## What needs to be done
In the passage below on Pakistan's crisis, which four things make up the "four-D trap"?

## Selected passage
We are left with no choice but to
abandon the role of a warrior state engaged in adventurist course of a
holy war against innumerable targets. The time has come for the review
of what national security means within the given economic parameters
and international constraints. It seems that the Nawaz regime has made
it its sole mission to get Pakistan totally isolated while helping
India to form a broadest united front against Pakistan. Nawaz has
pushed Pakistan into a very dangerous situation in which our trusted
allies such as Iran, are being pushed to align against Pakistan. It is
in the interest of Pakistan to keep one front to find an amicable
solution to the Kashmir dispute while strictly avoiding to annoy
allies and the international community. The Pakistan Peoples Party
appeals to Taliban to respect international law and human rights and
ask both the government of Pakistan and Taliban administration to
cooperate in getting Iranian diplomats immediately released. It
reiterates its support for a broad-based government by including all
ethnic and religious minorities on the basis of consensus.
The UN must be allowed to play a
mediating role in finding a lasting solution. Pakistan is faced with
an unprecedented crisis of survival which now threatens its
independence and sovereignty What is quite exceptional about the
current crisis is that it is a total crisis of economy, institutions,
federal structure, governance, state and society when, thanks to a
regime of consistent blunders, nodal points of all dimensions have
concurred at one point of time. The crisis can be summed up as follow:
a) The imperatives of a fragile
dependent economy have come into an irreconcilable conflict with an
over-extended national security state. The economy has finally refused
to take this burden. A heavy super structure of the state neither
evaluated nor acted in consonance with the imperatives of dependent
economy and aspirations of its hapless people. The burden of quite
ambitious and bigger than Pakistan's size security missions have
exhausted the fundamentals of the economy.
b) By defying metropolitan powers and
cosmopolitan finance capital (by squeezing the IPPs) simultaneously,
the Nawaz Sharif government has actually exposed the imperatives of a
peripheral economy. The precarious bases of this social formation have
been devastated by defaulting on $ 11 billion worth FCAs, keeping an
overvalued rupee, eroding the exchange rate by keeping three exchange
rates, maintaining high interest rates, refusing LCs for imports
without 50 percent hard cash, squeezing out savings, creating the
conditions for an imminent default on external account and total
erosion of confidence of the domestic market in the regime.
c) A four-D trap of debt, devaluation,
deficit and demography, has brought the doom closer, leaving little
space and time for survival.
d) While facing a real threat to its
security from India, the regime continues to react to India and has
isolated Pakistan amongst the international community.
e) The structural crisis has continued
to exacerbate beyond redemption and now all institutions are in
disarray, than to a personalized absolutist rule imposed by Mr. Nawaz
Sharif in his self image of Raiwind fief.
f) The crisis of governance has
continued to intensify at hands of a distorted democracy, degenerated
bureaucracy, an institutionalized system of corruption, qabza groups,
varied types of Mafia, tax-evaders, defaulters, manipulation of all
last five elections, arbitrary dismissals of popular governments and,
most importantly, parasitic huge structures of a big government.

## Data provided
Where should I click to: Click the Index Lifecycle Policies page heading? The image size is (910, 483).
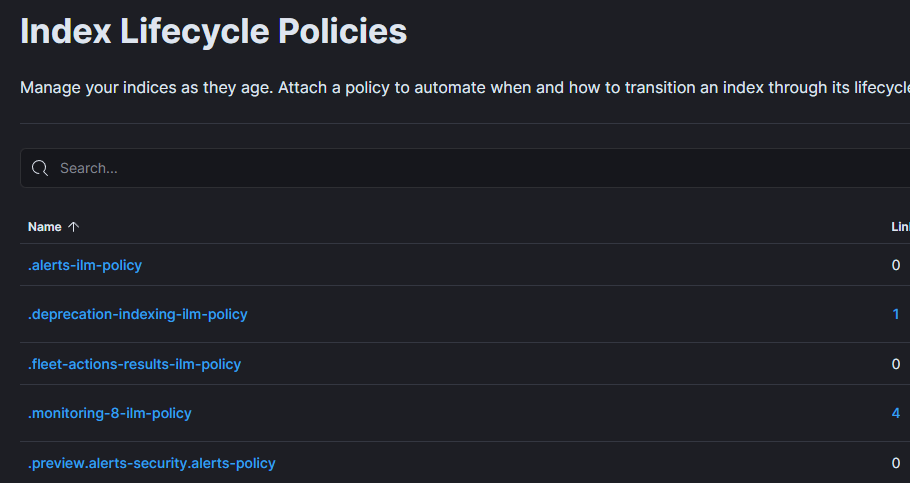coord(214,31)
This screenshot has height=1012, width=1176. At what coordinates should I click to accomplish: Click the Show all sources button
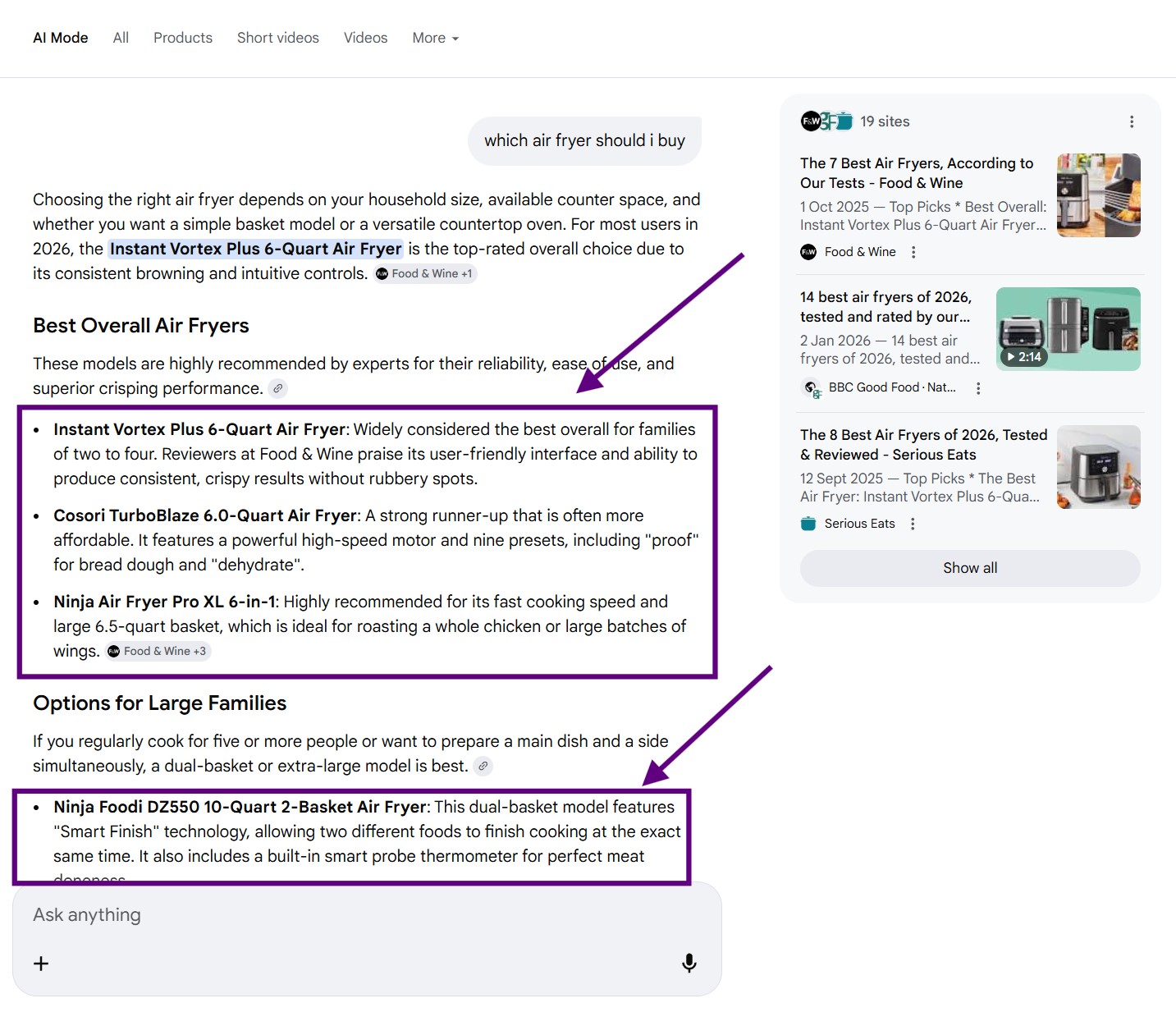(x=969, y=568)
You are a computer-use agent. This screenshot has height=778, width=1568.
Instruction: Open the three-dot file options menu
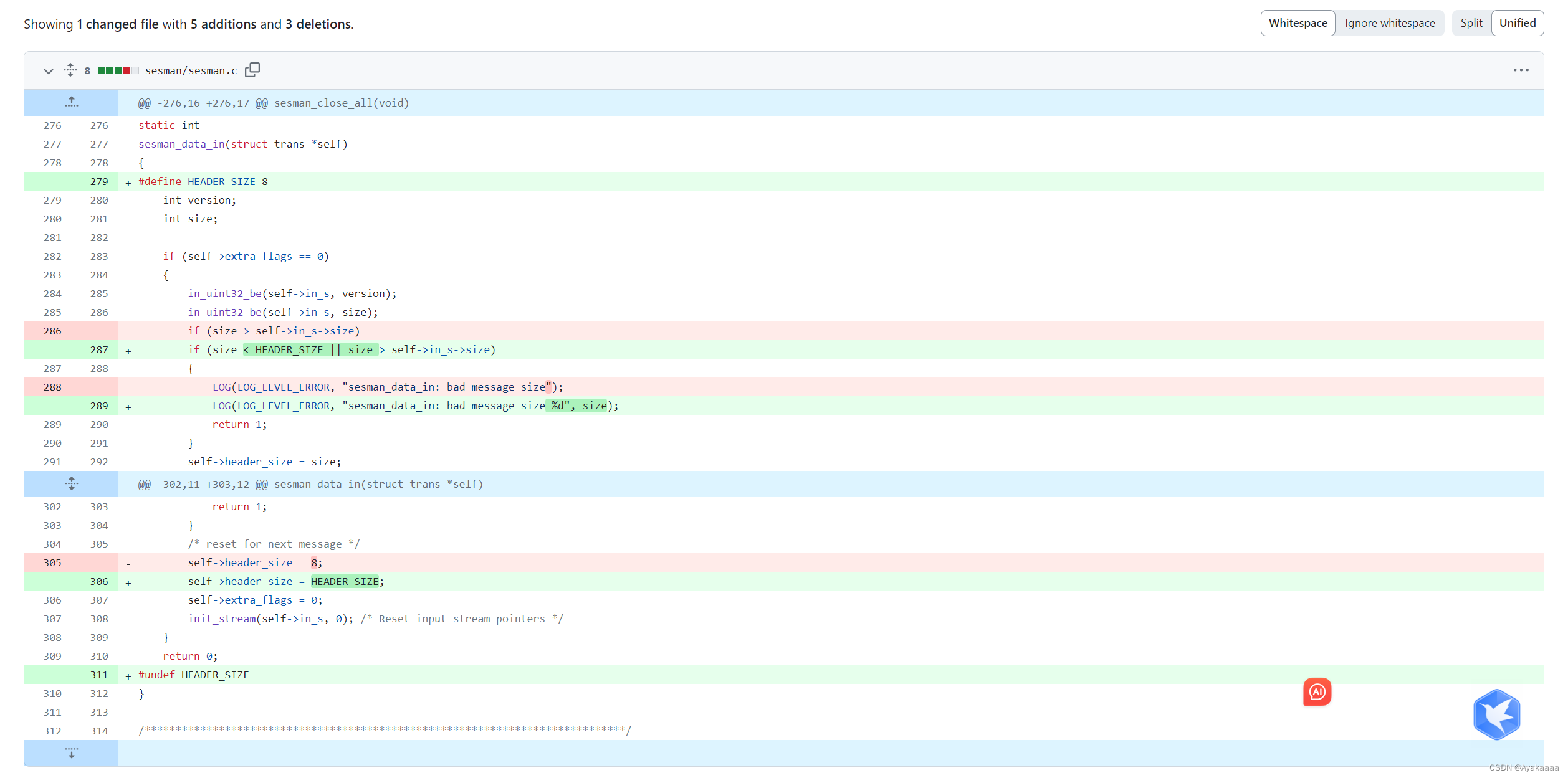coord(1521,70)
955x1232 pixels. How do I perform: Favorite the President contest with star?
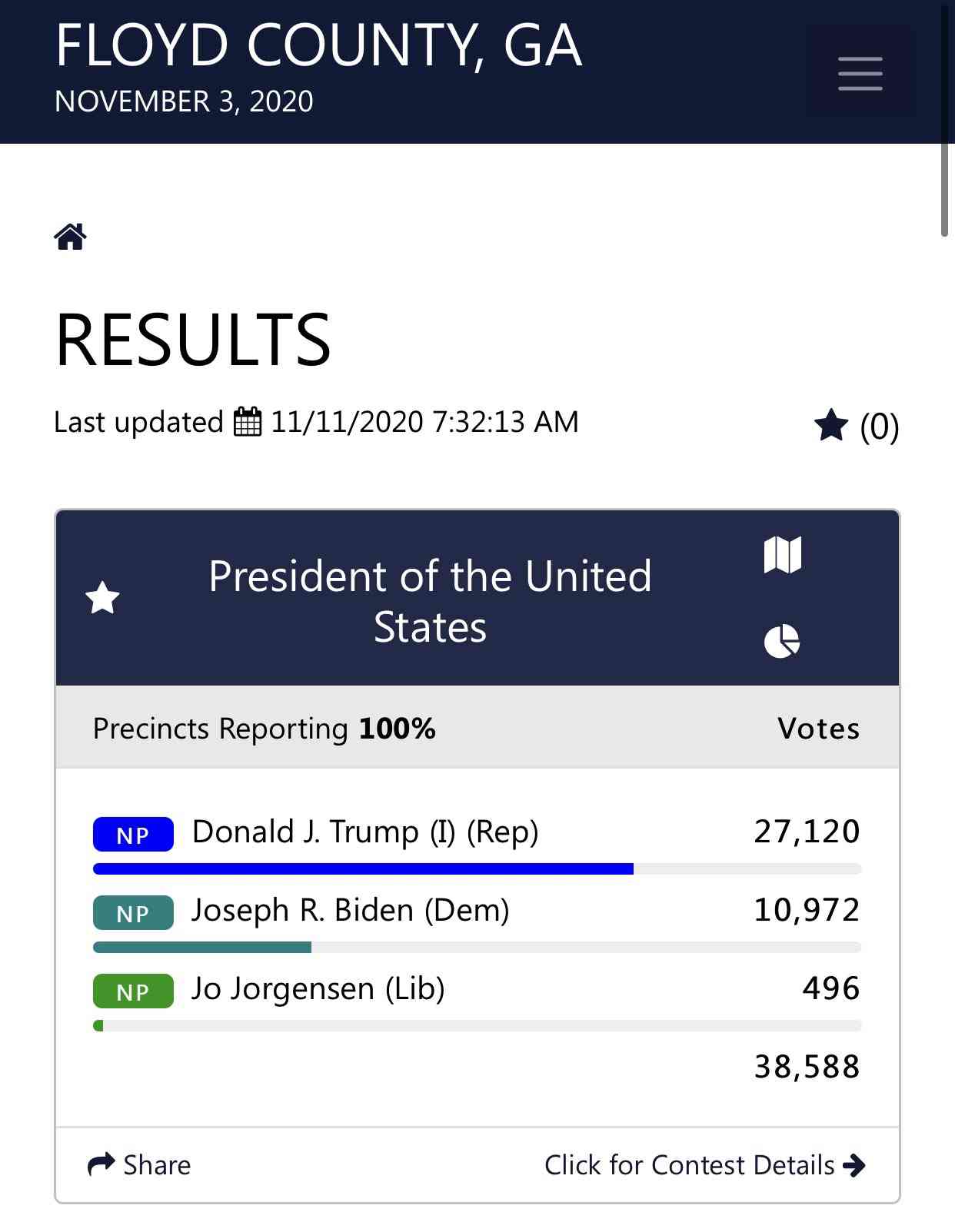(102, 598)
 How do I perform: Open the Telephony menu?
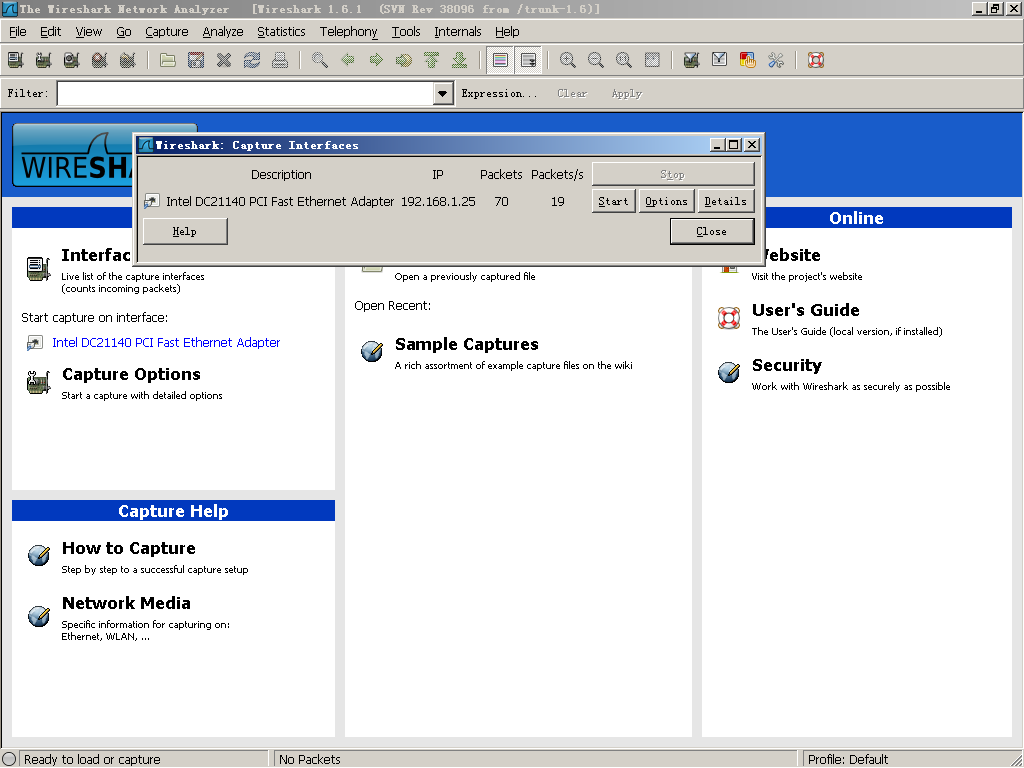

## Worked answer
Debt, devaluation, deficit and demography.